Belonging Needs Perseverance and Strength

Belonging Needs Perseverance and Strength

Migration is as natural as breathing, as eating, as sleeping. It is part of life, part of nature. So we have to find a way of establishing a proper kind of scenario for modern migration to exist. And when I say 'we,' I mean the world. We need to find ways of making that migration not forced”.
Gael Garcia Bernal

Today, people are moving for many different reasons: to escape poverty, conflict, and devastation within their own countries.

During the focus group interviews with people who have longer-term experience of moving to Italy I heard unbelievable stories and those of a sad fate.

Lack of economic resources and opportunities drove Brazilian, Albanian, Syrian and African young women to migrate, to leave their countries, often through illegal brokers.

All participants had a lot to share about their lives, stories, families, me too! Perhaps during these interviews, you understand that people suffer more than you, that their life was more complicated than yours.

Our integration process in Italian society began primarily with language learning, securing work, securing housing. Additionally, refugees and immigrants are easy victims of discrimination of all its shapes. We don't know our rights or the laws, which brings us a lot of difficulties, legal or not.

I want to talk about the sense of belonging!

Albanian woman: She arrived in Italy with her family on a fishing boat in 1997 and is now an Italian citizen. In other words, it is possible to be an Italian citizen with all the rights as an Italian person.

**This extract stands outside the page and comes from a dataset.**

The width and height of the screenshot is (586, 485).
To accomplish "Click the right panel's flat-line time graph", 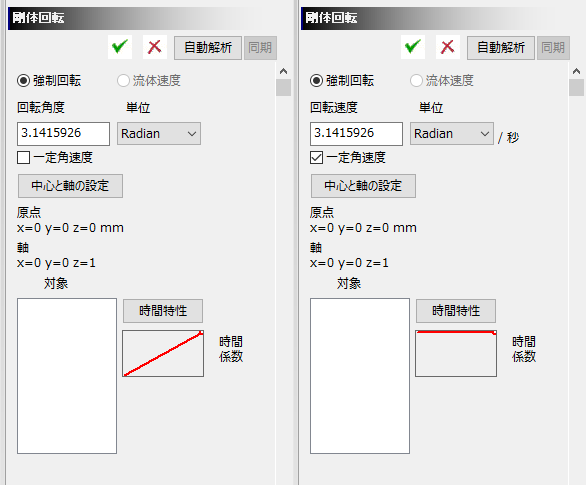I will coord(456,353).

I want to talk about understanding the culture and costumes of Italian society!

African woman: The difference in religion and costumes are huge between the countries of Africa and Italy, but with the permission of God, every one of us can have the freedom to access what we need.

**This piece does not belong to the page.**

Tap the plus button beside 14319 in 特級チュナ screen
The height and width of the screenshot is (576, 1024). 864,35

How are we capable of understanding and using this?

To accept other cultures is one of the most crucial integration features.

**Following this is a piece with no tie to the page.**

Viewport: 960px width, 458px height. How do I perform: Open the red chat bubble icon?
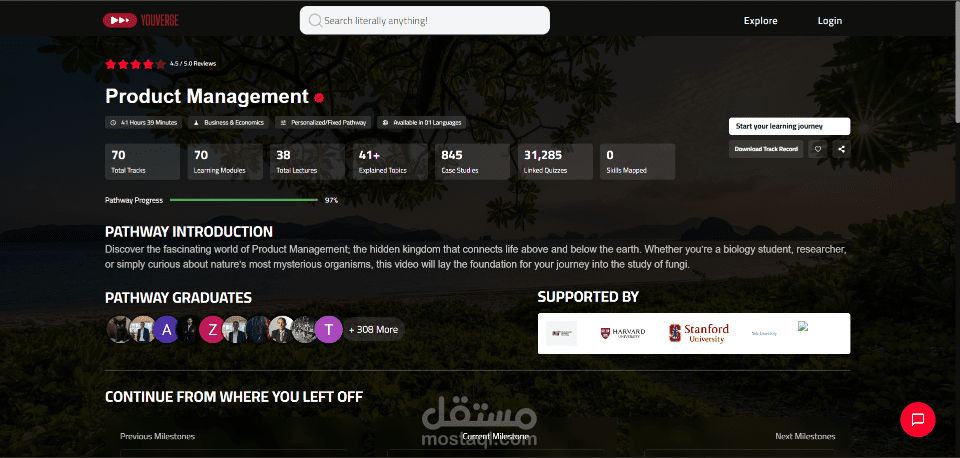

Do we ever think to belong to this country?

Despite all these challenges, the people I worked with were influential and grateful for the opportunity of being in Italy. I found myself constantly impressed and amazed by their perseverance and strength.

The author Reida Goberja

This post is the result of reflections and experiences of the group of young peer researchers at the Catholic University of Sacred Heart of Milan, Italy. In the UCSC MIMY team, peer researchers have been precious; they became passionate about the activities, actively contributed, and provided an alternative point of view to the research team, influenced by their own migration experience.